Treasurer Josh Frydenberg said he expects the big four banks to pass on the rate cut to borrowers, both those with mortgages and business loans.
Here's what you should know and do to ensure you're getting the best deal possible.
1 KNOW YOUR RATE
Aussie's chief executive officer James Symond says borrowers must check what deal they are on before picking up the phone or speaking to an expert.
Before Tuesday's cut was announced Symond says, "owner occupiers should be paying a rate with a "2" in front and investors should have a "3" in front".
Canstar's database shows the lowest owner occupier one-year fixed rate is 1.9 per cent by Reduce Home Loans.
And for variable rate loans the cheapest rate is by Homestar Finance.
This is for borrowers with a loan-to-value ratio of 60 per cent or less - the rate is now 1.79 per cent.
If you're not getting rates as Symond suggested it is time to take action.
2 WILL YOU GET THE RATE CUT?
Canstar's editor-at-large Effie Zahos says it's often a waiting game to see what your lender does when the RBA moves.
"Does your lender automatically pass on the rate cut," she says.
"And are you going to find your repayments are reduced without you wanting them to be.
"It's important to understand the bank's policy on how they handle these rate cuts."
Zahos says if possible the best thing to do is to keep repayments at a higher amount than the minimum repayment required so you can really "knuckle down" on getting rid of the debt quickly.
3 GET EXPERT HELP
The next step is to ensure you can get assistance to drive yourself a better deal.
Symond says, "Information is power.

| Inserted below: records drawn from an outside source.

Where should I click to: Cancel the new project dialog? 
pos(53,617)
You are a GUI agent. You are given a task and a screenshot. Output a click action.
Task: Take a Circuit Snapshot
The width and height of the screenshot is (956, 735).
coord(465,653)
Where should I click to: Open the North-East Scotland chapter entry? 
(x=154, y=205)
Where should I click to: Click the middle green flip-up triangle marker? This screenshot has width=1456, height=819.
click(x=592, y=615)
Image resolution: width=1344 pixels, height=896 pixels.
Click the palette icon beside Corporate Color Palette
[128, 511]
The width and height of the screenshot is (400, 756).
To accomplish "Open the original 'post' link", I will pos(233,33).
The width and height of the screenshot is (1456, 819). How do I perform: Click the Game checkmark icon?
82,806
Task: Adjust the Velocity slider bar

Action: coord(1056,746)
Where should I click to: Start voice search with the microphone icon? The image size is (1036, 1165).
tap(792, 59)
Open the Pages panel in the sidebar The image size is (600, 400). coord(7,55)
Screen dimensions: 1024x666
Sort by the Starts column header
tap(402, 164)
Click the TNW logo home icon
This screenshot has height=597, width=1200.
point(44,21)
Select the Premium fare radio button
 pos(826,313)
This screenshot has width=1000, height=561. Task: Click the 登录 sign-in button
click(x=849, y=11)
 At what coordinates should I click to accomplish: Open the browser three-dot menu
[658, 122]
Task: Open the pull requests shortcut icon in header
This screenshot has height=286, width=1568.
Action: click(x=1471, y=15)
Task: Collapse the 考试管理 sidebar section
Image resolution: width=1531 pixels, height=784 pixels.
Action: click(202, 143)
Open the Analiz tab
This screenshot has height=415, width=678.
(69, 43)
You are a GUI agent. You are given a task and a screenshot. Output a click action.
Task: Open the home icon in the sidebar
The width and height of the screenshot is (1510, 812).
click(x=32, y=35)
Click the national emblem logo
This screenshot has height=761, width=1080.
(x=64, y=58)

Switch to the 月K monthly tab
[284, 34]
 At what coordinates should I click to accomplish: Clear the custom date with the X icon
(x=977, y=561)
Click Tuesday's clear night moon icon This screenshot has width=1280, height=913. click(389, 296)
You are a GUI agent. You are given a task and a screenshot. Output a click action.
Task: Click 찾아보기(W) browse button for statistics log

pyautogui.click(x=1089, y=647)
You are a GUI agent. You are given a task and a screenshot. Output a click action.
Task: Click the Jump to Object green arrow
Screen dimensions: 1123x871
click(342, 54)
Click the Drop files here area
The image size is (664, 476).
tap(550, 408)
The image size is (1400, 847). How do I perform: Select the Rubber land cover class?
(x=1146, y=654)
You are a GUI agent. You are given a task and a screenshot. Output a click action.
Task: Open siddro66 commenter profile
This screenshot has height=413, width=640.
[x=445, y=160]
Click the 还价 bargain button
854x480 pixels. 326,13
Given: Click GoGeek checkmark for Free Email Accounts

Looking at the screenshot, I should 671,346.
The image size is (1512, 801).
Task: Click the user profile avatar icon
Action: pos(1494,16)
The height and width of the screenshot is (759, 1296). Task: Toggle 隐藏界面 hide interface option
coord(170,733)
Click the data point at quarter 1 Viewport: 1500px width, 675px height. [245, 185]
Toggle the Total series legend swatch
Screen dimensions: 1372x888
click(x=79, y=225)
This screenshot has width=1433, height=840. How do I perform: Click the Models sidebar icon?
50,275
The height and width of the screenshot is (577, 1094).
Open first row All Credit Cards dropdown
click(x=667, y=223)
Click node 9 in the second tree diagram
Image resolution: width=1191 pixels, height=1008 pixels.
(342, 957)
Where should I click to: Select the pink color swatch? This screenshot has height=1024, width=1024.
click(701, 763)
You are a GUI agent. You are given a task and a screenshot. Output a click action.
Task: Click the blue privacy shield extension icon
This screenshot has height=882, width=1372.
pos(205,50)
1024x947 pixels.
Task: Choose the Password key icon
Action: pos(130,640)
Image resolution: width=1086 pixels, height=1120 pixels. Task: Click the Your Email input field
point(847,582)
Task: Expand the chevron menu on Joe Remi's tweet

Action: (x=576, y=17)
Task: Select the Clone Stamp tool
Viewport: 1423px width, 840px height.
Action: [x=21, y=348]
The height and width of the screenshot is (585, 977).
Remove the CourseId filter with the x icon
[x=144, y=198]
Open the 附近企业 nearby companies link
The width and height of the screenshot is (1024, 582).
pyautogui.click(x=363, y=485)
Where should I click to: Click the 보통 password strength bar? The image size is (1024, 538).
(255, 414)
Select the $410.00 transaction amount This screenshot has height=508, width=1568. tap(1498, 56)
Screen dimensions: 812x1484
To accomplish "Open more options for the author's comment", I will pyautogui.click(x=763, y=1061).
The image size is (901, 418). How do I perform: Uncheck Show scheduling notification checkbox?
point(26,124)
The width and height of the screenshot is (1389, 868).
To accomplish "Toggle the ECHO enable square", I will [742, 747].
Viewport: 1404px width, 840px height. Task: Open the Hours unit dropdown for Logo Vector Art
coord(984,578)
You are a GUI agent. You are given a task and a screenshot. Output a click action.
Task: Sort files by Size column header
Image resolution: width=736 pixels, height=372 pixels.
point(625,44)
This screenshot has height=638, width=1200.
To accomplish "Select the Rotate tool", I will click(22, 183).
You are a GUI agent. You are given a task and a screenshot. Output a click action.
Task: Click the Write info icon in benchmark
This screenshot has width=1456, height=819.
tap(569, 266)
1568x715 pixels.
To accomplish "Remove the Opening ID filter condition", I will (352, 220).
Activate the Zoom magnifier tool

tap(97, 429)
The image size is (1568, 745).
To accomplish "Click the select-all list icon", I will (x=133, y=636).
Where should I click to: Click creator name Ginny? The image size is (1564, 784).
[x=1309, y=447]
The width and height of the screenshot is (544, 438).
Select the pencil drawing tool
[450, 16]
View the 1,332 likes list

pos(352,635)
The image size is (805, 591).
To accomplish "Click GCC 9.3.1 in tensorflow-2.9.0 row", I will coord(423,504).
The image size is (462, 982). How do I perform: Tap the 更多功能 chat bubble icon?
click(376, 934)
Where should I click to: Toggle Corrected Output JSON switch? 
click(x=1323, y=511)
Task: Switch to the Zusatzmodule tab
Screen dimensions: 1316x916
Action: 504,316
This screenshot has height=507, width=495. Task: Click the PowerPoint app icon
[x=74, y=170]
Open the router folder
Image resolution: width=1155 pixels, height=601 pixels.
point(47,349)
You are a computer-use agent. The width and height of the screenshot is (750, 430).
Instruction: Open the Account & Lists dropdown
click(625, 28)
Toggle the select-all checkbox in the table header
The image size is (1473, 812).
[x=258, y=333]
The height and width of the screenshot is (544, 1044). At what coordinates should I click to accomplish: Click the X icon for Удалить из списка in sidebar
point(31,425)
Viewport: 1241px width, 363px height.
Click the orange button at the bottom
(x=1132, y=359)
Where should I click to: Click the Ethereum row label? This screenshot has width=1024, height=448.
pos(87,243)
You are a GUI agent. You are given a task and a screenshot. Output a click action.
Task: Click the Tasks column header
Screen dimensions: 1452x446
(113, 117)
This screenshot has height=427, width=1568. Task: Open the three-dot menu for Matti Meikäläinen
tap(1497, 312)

I suggest if someone has an existing loan they speak to their existing lender or broker.
"Find out how your loan compares to a new loan in the marketplace to understand how competitive the loan is".
For some borrowers this could be daunting so don't be afraid to ask for help.
There are some rate deals with a "1" in front and Zahos says banks "will be looking for good serviceability as well".
"Believe it or not some lenders will not give you a loan if you're on JobKeeper," she says. Having a good repayment history and steady income will also make the borrower appealing to a lender - whether it be when negotiating with their existing bank or contacting a new financial institution.
Symond says borrowers need to have a "clean credit history and a reasonable deposit".
"Borrowers are absolutely in the driver's seat," he says.
5 WHETHER TO FIX
Many fixed rate deals remain cheaper than variable offers but Symond says borrowers should err with caution before locking in any deal.
"I think we are in a low interest rate environment for some time, be very wary of fixing a loan," he says.
"It limits your flexibility once you fix in a loan.
"I think fixing a loan is a great idea in the right circumstance but you need advice before you do that so you don't get stuck.".